İçki içmek, kumar oynamak ve benzeri haram olan şeyleri YENİ YIL KUTLAMALARI çerçevesinde yapmak elbette harama girer. Amma, Hazret-i İsa’nın doğumunu kutlamak amacıyla yapılacak sade etkinliklerin hutbelerde ifade edildiği şekilde HARAM İLAN EDİLMESİ, gerçekten düşündürücüdür!
Bu ülkenin 82 milyon nüfusunun en az 50 milyonu, yeni yılı kendi imkânları çerçevesinde kutlamaktadırlar. Bütün bu insanları haram işliyor gibi göstermek, acaba ne kadar doğrudur.
Biz, YILBAŞI KUTLAMALARI HELAL Mİ, HARAM MI tartışmasını bir yana bırakalım da, KUR’AN-I KERİM AYETLERİYLE VE HADİS-İ ŞERİFLERLE HARAM OLDUĞU KESİN OLAN (İSRAF) KONUSUNA GELELİM.
İşte, Kuran-i Kerimde geçen israf ile ilgili ayetlerden biri:
“Bununla beraber malını saçıp savurma. Çünkü (malını) saçıp savuranlar, şeytanların kardeşleridir. Şeytan ise Rabbine karşı çok nankördür.”
Bu açık ayet-i kerime mealinden sonra şimdi Diyanet İşleri Bakanına soralım. Bu fakir halkın parasıyla 1 milyon TL’ye lüks makam aracı almak helal m, haram mı!!!
Hıristiyan âleminde, Hazret-i İsa’nın doğumu sebebiyle geniş kapsamlı kutlamalar yapılmaktadır. Hem, Hıristiyan âleminde kutlamalar bir geceyle sınırlı olmayıp bir hafta boyunca devam eder.
Yılbaşı kutlamalarının haram olup olmadığı konusunda bir görüş beyan edemeyiz. Ancak, içki içmenin, kumar oynamanın, zinanın ve benzeri İslam dininin yasak ettiği suçları yılbaşı kutlamaları çerçevesinde de olsa irtikâp etmek, elbette günahtır.
Din görevlileri, yılbaşı kutlamalarıyla yetinmeyerek hırsızlıklarla, yolsuzluklarla, yetim hakkını yiyen rüşvetçilerle ilgili yorumlar yapsa da toplumu aydınlatsalar.

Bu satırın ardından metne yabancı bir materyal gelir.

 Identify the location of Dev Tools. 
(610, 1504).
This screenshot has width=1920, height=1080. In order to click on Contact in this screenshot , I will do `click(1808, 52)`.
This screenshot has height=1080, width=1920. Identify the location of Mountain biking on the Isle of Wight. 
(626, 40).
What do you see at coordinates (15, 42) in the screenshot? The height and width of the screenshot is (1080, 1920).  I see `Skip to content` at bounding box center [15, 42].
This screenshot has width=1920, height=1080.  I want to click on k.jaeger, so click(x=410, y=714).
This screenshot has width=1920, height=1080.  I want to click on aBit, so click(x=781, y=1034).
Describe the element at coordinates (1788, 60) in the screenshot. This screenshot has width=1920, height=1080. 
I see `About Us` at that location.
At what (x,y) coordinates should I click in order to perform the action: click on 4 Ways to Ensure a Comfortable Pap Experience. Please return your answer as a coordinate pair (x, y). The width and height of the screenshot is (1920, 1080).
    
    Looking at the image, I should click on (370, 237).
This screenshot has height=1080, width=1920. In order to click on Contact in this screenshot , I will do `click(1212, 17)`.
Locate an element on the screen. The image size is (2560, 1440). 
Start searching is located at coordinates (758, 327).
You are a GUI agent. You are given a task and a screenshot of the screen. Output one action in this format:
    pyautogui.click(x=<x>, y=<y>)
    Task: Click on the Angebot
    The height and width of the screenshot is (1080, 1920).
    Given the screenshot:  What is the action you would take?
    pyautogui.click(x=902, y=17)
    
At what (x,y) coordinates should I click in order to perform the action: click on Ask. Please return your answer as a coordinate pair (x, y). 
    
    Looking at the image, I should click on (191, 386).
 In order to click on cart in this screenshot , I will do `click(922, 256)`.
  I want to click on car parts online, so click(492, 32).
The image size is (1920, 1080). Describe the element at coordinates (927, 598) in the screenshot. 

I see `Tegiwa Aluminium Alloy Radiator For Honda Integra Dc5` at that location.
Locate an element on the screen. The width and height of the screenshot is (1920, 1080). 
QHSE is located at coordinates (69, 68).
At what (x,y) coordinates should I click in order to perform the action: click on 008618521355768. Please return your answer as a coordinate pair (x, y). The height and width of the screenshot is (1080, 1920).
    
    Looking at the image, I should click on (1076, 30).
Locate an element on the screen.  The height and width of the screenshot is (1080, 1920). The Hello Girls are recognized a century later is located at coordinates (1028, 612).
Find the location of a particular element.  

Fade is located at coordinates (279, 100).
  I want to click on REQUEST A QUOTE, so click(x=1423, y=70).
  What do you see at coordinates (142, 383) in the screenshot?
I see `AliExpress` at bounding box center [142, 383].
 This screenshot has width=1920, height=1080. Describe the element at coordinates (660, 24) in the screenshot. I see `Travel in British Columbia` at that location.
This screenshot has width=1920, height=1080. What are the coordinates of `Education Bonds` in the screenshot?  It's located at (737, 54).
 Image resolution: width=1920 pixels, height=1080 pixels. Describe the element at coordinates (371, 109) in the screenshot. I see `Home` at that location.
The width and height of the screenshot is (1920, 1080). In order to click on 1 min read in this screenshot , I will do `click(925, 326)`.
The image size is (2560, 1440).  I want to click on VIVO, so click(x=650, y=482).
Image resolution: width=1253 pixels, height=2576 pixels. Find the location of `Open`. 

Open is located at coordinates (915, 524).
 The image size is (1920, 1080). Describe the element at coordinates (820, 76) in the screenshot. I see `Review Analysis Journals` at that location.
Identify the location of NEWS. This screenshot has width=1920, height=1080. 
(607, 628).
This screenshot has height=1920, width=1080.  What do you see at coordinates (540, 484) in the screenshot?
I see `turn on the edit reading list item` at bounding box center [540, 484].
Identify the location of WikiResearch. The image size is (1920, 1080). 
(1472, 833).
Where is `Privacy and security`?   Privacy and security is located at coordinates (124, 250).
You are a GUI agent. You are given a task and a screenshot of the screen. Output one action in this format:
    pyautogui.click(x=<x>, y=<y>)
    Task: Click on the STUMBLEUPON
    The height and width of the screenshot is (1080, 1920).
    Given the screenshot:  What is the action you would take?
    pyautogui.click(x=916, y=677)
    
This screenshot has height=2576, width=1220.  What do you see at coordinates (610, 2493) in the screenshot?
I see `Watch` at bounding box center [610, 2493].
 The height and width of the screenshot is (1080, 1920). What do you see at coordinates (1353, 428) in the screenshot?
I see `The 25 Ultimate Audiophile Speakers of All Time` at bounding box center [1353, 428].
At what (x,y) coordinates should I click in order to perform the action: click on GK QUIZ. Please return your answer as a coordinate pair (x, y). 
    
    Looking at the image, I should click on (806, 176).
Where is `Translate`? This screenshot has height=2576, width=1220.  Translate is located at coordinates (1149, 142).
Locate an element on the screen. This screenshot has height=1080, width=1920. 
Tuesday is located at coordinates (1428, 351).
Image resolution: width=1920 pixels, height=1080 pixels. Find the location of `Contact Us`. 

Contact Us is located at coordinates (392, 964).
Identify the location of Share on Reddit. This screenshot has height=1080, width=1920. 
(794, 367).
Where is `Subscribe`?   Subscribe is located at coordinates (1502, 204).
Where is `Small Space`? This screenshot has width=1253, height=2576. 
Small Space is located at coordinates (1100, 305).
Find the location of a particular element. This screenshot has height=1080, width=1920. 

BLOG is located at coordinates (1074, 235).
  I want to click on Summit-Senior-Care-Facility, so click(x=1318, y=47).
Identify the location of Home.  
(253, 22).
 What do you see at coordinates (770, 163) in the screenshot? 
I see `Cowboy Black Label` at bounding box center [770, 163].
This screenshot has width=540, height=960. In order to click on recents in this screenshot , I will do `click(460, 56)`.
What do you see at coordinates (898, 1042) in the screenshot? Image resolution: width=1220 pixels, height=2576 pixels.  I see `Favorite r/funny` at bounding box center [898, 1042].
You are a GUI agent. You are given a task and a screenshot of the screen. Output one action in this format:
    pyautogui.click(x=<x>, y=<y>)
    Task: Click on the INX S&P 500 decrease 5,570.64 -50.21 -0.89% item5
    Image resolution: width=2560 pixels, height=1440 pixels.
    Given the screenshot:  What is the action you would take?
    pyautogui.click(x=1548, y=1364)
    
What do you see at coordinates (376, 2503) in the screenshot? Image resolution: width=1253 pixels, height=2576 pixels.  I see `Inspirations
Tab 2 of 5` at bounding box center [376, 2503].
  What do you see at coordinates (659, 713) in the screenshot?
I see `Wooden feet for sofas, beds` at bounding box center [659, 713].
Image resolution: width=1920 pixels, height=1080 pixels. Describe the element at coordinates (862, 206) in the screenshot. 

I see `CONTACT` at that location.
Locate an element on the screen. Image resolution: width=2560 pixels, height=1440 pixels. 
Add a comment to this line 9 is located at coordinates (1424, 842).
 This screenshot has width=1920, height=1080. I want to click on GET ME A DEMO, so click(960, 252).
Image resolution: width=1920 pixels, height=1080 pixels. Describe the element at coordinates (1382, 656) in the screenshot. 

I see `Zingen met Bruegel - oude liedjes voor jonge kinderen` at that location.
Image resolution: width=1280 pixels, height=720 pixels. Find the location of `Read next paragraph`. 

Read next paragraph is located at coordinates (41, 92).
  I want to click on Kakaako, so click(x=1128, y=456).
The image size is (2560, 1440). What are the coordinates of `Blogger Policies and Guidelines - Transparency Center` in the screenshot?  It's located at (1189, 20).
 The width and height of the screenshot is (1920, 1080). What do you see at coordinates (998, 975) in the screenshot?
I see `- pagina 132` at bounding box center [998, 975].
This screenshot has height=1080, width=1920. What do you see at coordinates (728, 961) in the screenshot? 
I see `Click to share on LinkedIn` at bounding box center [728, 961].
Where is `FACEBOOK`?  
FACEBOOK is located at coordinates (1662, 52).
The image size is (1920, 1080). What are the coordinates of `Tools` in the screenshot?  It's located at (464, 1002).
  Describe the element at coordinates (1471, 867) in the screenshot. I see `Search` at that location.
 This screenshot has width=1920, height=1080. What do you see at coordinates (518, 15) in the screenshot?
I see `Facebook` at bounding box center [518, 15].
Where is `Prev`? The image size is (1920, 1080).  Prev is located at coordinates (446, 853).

Yılbaşı kutlamalarına sıra gelinceye kadar, yaşanan toplumsal olaylar dikkate alınarak vaazlarda bulunsalar ya!
Her yılbaşı öncesi Cuma hutbesinin konusu hep aynı. “YILBAŞI KUTLAMALARI HARAMDIR.” Eyvallah diyeceğiz amma, keşke, daha büyük haramlar irtikâp edenlere karşı da böylesi vaazlar verilse.
Bu düşünceler içinde bütün okuyucularımın ve bütün insanlığın yeni yıllarını kutluyor, yeni yılın insanlık âlemi için barış, kardeşlik ve mutluluk dolu bir yıl olmasını diliyorum.